Records for locating displayed items:
[start]

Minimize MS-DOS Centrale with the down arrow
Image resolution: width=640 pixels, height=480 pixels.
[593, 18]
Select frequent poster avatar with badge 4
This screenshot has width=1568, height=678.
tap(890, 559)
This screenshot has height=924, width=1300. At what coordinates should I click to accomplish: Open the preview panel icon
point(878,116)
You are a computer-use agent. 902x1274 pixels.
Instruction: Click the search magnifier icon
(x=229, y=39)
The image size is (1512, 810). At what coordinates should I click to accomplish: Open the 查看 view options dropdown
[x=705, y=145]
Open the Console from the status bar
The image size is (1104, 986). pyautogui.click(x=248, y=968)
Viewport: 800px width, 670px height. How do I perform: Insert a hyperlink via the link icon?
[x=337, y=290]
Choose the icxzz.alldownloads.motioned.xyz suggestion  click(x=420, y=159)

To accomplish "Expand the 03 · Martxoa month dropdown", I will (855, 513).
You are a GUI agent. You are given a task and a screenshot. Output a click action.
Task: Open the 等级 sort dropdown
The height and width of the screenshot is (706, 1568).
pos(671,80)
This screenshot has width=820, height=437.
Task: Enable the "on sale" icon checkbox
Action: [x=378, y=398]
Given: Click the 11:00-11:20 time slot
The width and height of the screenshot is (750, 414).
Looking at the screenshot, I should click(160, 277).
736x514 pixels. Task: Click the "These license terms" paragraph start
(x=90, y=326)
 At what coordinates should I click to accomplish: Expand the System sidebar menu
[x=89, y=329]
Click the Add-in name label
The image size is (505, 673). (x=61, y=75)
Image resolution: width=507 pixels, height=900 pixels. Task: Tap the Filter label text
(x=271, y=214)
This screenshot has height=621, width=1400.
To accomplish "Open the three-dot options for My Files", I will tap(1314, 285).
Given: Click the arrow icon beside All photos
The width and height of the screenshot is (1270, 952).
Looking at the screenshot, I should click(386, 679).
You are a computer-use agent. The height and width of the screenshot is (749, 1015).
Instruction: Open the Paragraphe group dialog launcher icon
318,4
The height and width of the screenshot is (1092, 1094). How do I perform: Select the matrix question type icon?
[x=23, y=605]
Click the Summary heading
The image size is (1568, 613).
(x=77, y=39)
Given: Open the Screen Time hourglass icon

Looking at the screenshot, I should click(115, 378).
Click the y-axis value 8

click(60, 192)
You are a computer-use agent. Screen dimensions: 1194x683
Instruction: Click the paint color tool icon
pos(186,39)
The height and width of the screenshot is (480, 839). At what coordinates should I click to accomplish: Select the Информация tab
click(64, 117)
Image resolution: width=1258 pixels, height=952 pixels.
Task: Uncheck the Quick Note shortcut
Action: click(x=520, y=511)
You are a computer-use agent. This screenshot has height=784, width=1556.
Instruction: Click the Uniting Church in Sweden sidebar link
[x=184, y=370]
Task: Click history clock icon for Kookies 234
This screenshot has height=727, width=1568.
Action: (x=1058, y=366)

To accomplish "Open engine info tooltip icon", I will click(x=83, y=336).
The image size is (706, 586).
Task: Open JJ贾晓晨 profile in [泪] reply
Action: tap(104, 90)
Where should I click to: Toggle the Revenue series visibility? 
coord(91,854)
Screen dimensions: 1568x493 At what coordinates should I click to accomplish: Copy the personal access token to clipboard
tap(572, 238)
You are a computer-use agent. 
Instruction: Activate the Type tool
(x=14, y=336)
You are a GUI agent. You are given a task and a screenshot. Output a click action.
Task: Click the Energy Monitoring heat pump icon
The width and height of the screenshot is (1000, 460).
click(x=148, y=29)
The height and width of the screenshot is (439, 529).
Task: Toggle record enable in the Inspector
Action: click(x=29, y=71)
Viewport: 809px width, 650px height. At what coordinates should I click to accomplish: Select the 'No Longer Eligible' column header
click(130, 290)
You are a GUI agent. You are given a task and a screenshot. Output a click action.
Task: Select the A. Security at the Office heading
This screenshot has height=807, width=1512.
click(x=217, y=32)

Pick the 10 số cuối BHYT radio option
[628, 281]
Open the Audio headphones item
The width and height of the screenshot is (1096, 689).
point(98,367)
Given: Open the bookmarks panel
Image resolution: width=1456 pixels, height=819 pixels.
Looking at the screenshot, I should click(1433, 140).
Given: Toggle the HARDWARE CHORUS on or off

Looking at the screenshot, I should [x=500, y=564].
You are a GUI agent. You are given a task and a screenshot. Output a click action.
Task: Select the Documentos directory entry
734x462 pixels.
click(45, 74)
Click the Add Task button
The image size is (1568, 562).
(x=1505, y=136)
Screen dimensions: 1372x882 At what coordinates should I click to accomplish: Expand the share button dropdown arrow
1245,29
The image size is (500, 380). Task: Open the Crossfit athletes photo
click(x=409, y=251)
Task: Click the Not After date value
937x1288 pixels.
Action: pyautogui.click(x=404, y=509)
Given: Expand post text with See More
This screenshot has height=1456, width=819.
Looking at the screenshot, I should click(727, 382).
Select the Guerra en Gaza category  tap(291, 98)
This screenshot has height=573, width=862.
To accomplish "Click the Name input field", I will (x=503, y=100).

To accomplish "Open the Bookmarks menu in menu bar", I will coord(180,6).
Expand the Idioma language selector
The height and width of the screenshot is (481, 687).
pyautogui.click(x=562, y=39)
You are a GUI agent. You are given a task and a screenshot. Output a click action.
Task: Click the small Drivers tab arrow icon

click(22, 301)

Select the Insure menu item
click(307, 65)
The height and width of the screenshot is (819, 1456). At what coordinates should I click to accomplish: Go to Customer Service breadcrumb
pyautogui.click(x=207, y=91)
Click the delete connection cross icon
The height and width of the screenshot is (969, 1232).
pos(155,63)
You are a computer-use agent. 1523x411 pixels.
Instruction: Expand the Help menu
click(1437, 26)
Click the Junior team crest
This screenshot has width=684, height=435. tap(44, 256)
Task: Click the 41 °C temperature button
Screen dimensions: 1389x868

[end]

**PROBLEM TO WORK ON**
Convert the lines above into a JSON list of strings, one string per line, omitting blank lines.

**RESULT FOR THIS TASK**
[
  "Minimize MS-DOS Centrale with the down arrow",
  "Image resolution: width=640 pixels, height=480 pixels.",
  "[593, 18]",
  "Select frequent poster avatar with badge 4",
  "This screenshot has width=1568, height=678.",
  "tap(890, 559)",
  "This screenshot has height=924, width=1300. At what coordinates should I click to accomplish: Open the preview panel icon",
  "point(878,116)",
  "You are a computer-use agent. 902x1274 pixels.",
  "Instruction: Click the search magnifier icon",
  "(x=229, y=39)",
  "The image size is (1512, 810). At what coordinates should I click to accomplish: Open the 查看 view options dropdown",
  "[x=705, y=145]",
  "Open the Console from the status bar",
  "The image size is (1104, 986). pyautogui.click(x=248, y=968)",
  "Viewport: 800px width, 670px height. How do I perform: Insert a hyperlink via the link icon?",
  "[x=337, y=290]",
  "Choose the icxzz.alldownloads.motioned.xyz suggestion  click(x=420, y=159)",
  "To accomplish \"Expand the 03 · Martxoa month dropdown\", I will (855, 513).",
  "You are a GUI agent. You are given a task and a screenshot. Output a click action.",
  "Task: Open the 等级 sort dropdown",
  "The height and width of the screenshot is (706, 1568).",
  "pos(671,80)",
  "This screenshot has width=820, height=437.",
  "Task: Enable the \"on sale\" icon checkbox",
  "Action: [x=378, y=398]",
  "Given: Click the 11:00-11:20 time slot",
  "The width and height of the screenshot is (750, 414).",
  "Looking at the screenshot, I should click(160, 277).",
  "736x514 pixels. Task: Click the \"These license terms\" paragraph start",
  "(x=90, y=326)",
  " At what coordinates should I click to accomplish: Expand the System sidebar menu",
  "[x=89, y=329]",
  "Click the Add-in name label",
  "The image size is (505, 673). (x=61, y=75)",
  "Image resolution: width=507 pixels, height=900 pixels. Task: Tap the Filter label text",
  "(x=271, y=214)",
  "This screenshot has height=621, width=1400.",
  "To accomplish \"Open the three-dot options for My Files\", I will tap(1314, 285).",
  "Given: Click the arrow icon beside All photos",
  "The width and height of the screenshot is (1270, 952).",
  "Looking at the screenshot, I should click(386, 679).",
  "You are a computer-use agent. The height and width of the screenshot is (749, 1015).",
  "Instruction: Open the Paragraphe group dialog launcher icon",
  "318,4",
  "The height and width of the screenshot is (1092, 1094). How do I perform: Select the matrix question type icon?",
  "[x=23, y=605]",
  "Click the Summary heading",
  "The image size is (1568, 613).",
  "(x=77, y=39)",
  "Given: Open the Screen Time hourglass icon",
  "Looking at the screenshot, I should click(115, 378).",
  "Click the y-axis value 8",
  "click(60, 192)",
  "You are a computer-use agent. Screen dimensions: 1194x683",
  "Instruction: Click the paint color tool icon",
  "pos(186,39)",
  "The height and width of the screenshot is (480, 839). At what coordinates should I click to accomplish: Select the Информация tab",
  "click(64, 117)",
  "Image resolution: width=1258 pixels, height=952 pixels.",
  "Task: Uncheck the Quick Note shortcut",
  "Action: click(x=520, y=511)",
  "You are a computer-use agent. This screenshot has height=784, width=1556.",
  "Instruction: Click the Uniting Church in Sweden sidebar link",
  "[x=184, y=370]",
  "Task: Click history clock icon for Kookies 234",
  "This screenshot has height=727, width=1568.",
  "Action: (x=1058, y=366)",
  "To accomplish \"Open engine info tooltip icon\", I will click(x=83, y=336).",
  "The image size is (706, 586).",
  "Task: Open JJ贾晓晨 profile in [泪] reply",
  "Action: tap(104, 90)",
  "Where should I click to: Toggle the Revenue series visibility? ",
  "coord(91,854)",
  "Screen dimensions: 1568x493 At what coordinates should I click to accomplish: Copy the personal access token to clipboard",
  "tap(572, 238)",
  "You are a computer-use agent. ",
  "Instruction: Activate the Type tool",
  "(x=14, y=336)",
  "You are a GUI agent. You are given a task and a screenshot. Output a click action.",
  "Task: Click the Energy Monitoring heat pump icon",
  "The width and height of the screenshot is (1000, 460).",
  "click(x=148, y=29)",
  "The height and width of the screenshot is (439, 529).",
  "Task: Toggle record enable in the Inspector",
  "Action: click(x=29, y=71)",
  "Viewport: 809px width, 650px height. At what coordinates should I click to accomplish: Select the 'No Longer Eligible' column header",
  "click(130, 290)",
  "You are a GUI agent. You are given a task and a screenshot. Output a click action.",
  "Task: Select the A. Security at the Office heading",
  "This screenshot has height=807, width=1512.",
  "click(x=217, y=32)",
  "Pick the 10 số cuối BHYT radio option",
  "[628, 281]",
  "Open the Audio headphones item",
  "The width and height of the screenshot is (1096, 689).",
  "point(98,367)",
  "Given: Open the bookmarks panel",
  "Image resolution: width=1456 pixels, height=819 pixels.",
  "Looking at the screenshot, I should click(1433, 140).",
  "Given: Toggle the HARDWARE CHORUS on or off",
  "Looking at the screenshot, I should [x=500, y=564].",
  "You are a GUI agent. You are given a task and a screenshot. Output a click action.",
  "Task: Select the Documentos directory entry",
  "734x462 pixels.",
  "click(45, 74)",
  "Click the Add Task button",
  "The image size is (1568, 562).",
  "(x=1505, y=136)",
  "Screen dimensions: 1372x882 At what coordinates should I click to accomplish: Expand the share button dropdown arrow",
  "1245,29",
  "The image size is (500, 380). Task: Open the Crossfit athletes photo",
  "click(x=409, y=251)",
  "Task: Click the Not After date value",
  "937x1288 pixels.",
  "Action: pyautogui.click(x=404, y=509)",
  "Given: Expand post text with See More",
  "This screenshot has height=1456, width=819.",
  "Looking at the screenshot, I should click(727, 382).",
  "Select the Guerra en Gaza category  tap(291, 98)",
  "This screenshot has height=573, width=862.",
  "To accomplish \"Click the Name input field\", I will (x=503, y=100).",
  "To accomplish \"Open the Bookmarks menu in menu bar\", I will coord(180,6).",
  "Expand the Idioma language selector",
  "The height and width of the screenshot is (481, 687).",
  "pyautogui.click(x=562, y=39)",
  "You are a GUI agent. You are given a task and a screenshot. Output a click action.",
  "Task: Click the small Drivers tab arrow icon",
  "click(22, 301)",
  "Select the Insure menu item",
  "click(307, 65)",
  "The height and width of the screenshot is (819, 1456). At what coordinates should I click to accomplish: Go to Customer Service breadcrumb",
  "pyautogui.click(x=207, y=91)",
  "Click the delete connection cross icon",
  "The height and width of the screenshot is (969, 1232).",
  "pos(155,63)",
  "You are a computer-use agent. 1523x411 pixels.",
  "Instruction: Expand the Help menu",
  "click(1437, 26)",
  "Click the Junior team crest",
  "This screenshot has width=684, height=435. tap(44, 256)",
  "Task: Click the 41 °C temperature button",
  "Screen dimensions: 1389x868"
]